Page MenuHomePhabricator

Do performance testing of a big Hadoop Table hosted by Ceph
Open, HighPublic

Description

Update Feb 2026

We are still working towards enabling this functionality, before being able to validate the performance characterisitics.
This is the bare minimum that we believe we will need, in order to be able to get hive databases backed by Ceph/S3.

Then we will be able to create a table on Ceph/S3 with:

create external table blah (whatever) location 's3a://rgw.eqiad.dpe.anycast.wmnet/mybucket'

...and it should work.

Original description below

In T381412, we learnt that the eqiad datacenter utilizes core routers to manage all traffic between the Hadoop HDFS nodes and the Presto nodes. Things got ugly when we attempted to read ~40TB of data.

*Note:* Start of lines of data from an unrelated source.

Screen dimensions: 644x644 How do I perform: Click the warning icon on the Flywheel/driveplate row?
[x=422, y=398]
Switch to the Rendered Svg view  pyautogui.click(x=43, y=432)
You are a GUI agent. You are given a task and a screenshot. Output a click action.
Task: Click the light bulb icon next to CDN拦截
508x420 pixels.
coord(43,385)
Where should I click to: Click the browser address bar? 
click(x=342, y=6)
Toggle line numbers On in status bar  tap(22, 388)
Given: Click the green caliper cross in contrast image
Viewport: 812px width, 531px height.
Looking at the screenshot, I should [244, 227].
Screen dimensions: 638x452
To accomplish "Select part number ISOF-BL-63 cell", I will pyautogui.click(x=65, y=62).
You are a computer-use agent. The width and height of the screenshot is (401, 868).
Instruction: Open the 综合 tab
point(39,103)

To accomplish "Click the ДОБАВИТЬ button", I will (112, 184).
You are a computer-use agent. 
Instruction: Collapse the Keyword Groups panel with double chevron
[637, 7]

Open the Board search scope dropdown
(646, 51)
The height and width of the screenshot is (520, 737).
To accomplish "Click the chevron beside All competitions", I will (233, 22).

We now have a Ceph cluster that we have discussed could be used to offload some data away from HDFS. But presumably, this new Ceph cluster is also one core router away from HDFS, and thus any and all data read or write will have to go thru a core router for any job, that is, not only Presto, but any Spark job, which is the biggest workload in our Hadoop infrastructure.

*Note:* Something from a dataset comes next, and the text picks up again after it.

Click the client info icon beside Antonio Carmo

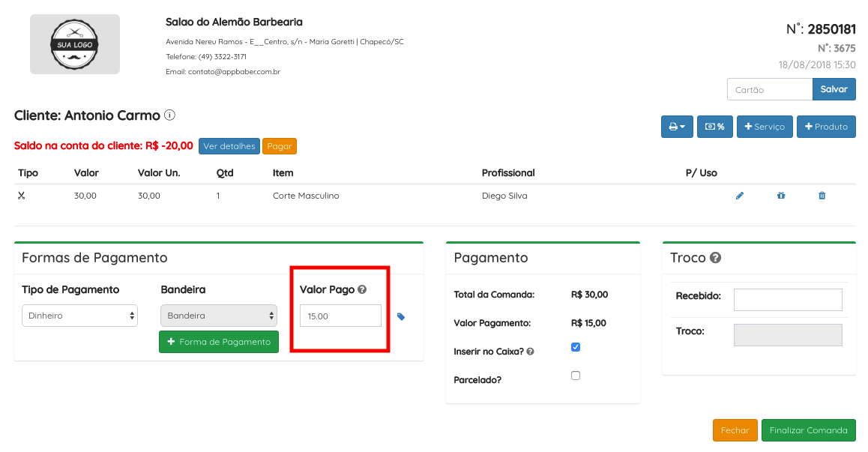point(170,115)
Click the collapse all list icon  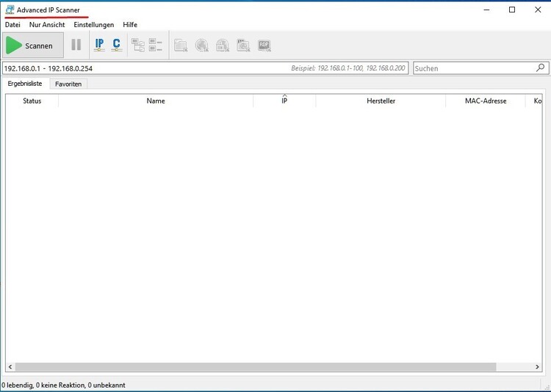pyautogui.click(x=155, y=46)
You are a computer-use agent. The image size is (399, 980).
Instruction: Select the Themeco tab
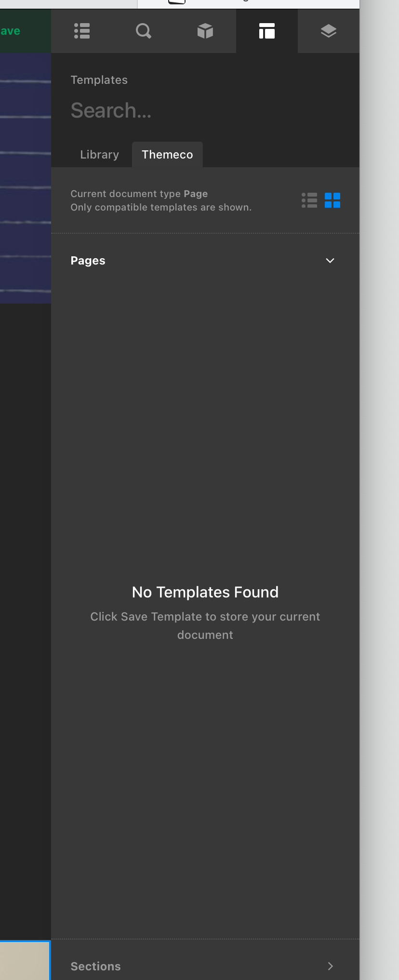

@cmooney mentioned in Slack that eqiad will eventually switch its network topology away from a core router design, but this work may be ~24 months away.

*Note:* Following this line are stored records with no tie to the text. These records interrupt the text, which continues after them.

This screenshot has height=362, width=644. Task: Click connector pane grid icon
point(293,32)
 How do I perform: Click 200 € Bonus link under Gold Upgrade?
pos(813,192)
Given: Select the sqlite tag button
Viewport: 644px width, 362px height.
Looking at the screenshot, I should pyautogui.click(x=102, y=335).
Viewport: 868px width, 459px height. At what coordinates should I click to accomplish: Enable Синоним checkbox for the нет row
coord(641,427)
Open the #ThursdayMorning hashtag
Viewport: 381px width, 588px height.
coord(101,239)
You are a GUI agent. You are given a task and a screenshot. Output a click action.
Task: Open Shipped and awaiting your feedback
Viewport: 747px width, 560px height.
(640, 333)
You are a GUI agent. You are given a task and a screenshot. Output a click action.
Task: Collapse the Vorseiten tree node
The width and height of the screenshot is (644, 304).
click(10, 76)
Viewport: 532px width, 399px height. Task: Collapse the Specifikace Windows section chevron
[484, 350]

In this task, we want to test the performance and reliability of the current architecture by:

  • Running a similarly big query as in T381412 via Spark on a table hosted in Ceph, and see what happens.
  • Running a smaller query, say, ~5TB, and see what happens.
  • Gather info, and inform future network topology changes for the analytics side of things.

Event Timeline

Let's try that. The network load is indeed a known impact of decoupling compute and storage in big-data world.

I'm all for this performance testing, but we haven't got any tables hosted by Ceph yet, so we can't run a similarly big query yet.

Getting to the point where we have a hive table that is hosted on an S3 bucket is a necessary first step. We will need at least:

Then we will be able to create a table on Ceph/S3 with:

create external table blah (whatever) location 's3a://rgw.eqiad.dpe.anycast.wmnet/mybucket'

...and it should work.

These are useful pages:
https://www.redhat.com/en/blog/storing-tables-ceph-object-storage
https://www.redhat.com/en/blog/anatomy-s3a-filesystem-client

Gehel triaged this task as Medium priority.Jan 8 2025, 8:33 AM
Gehel moved this task from Incoming to Misc on the Data-Platform-SRE board.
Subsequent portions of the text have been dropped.